Pureed Carrot Lentil Soup
Prep time
Cook time
Total time
Serves: 4 servings
Ingredients
- 2 tbsp olive oil
- pinch of chili flakes
- 5 carrots, washed and grated
- ¾ cup dry lentils, rinsed
- 4 cups vegetable stock
- ½ cup milk
Instructions
- In a large saucepan on medium heat, stir the chili flakes in the oil to release the spices.
- Add in carrots, lentils, stock and milk, bringing to a boil.
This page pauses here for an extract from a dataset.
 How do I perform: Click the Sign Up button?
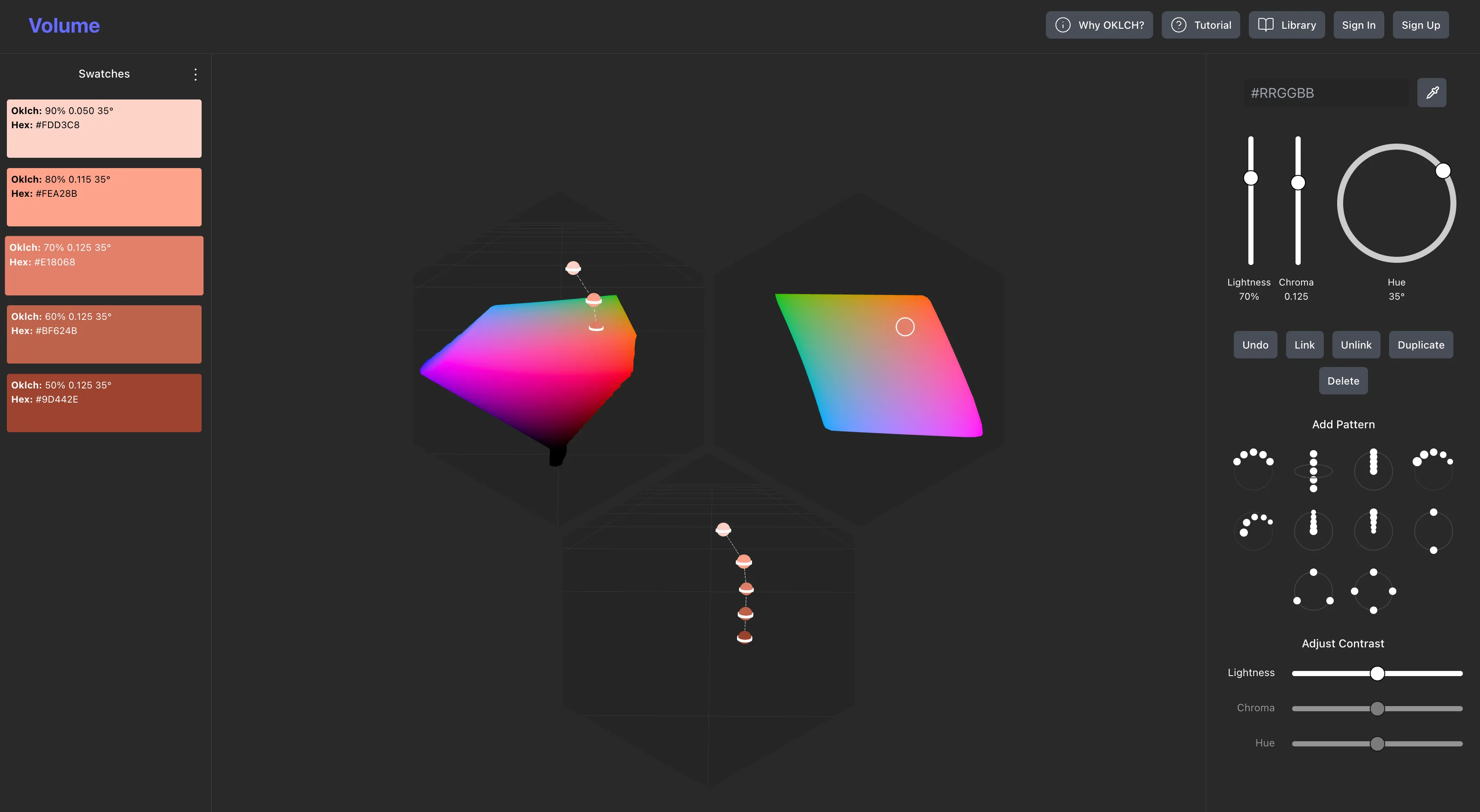pos(1420,25)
Simmer for 15 minutes or until the lentils are cooked and soft.
- In small batches, puree the soup in a food processor until smooth.
- Serve with warmed whole wheat bread.
In a large saucepan on medium heat, stir the chili flakes in the oil to release the spices.
Add in carrots, lentils, stock and milk, bringing to a boil. Simmer for 15 minutes or until the lentils are cooked and soft.
In small batches, puree the soup in a food processor until smooth. I like to leave it a little bit chunky for some bite.
This is a wonderfully hearty soup that packs plenty of protein from the lentils. Serve this soup with some warmed whole wheat bread. Add a lovely side salad and you’ve got a great autumn meal!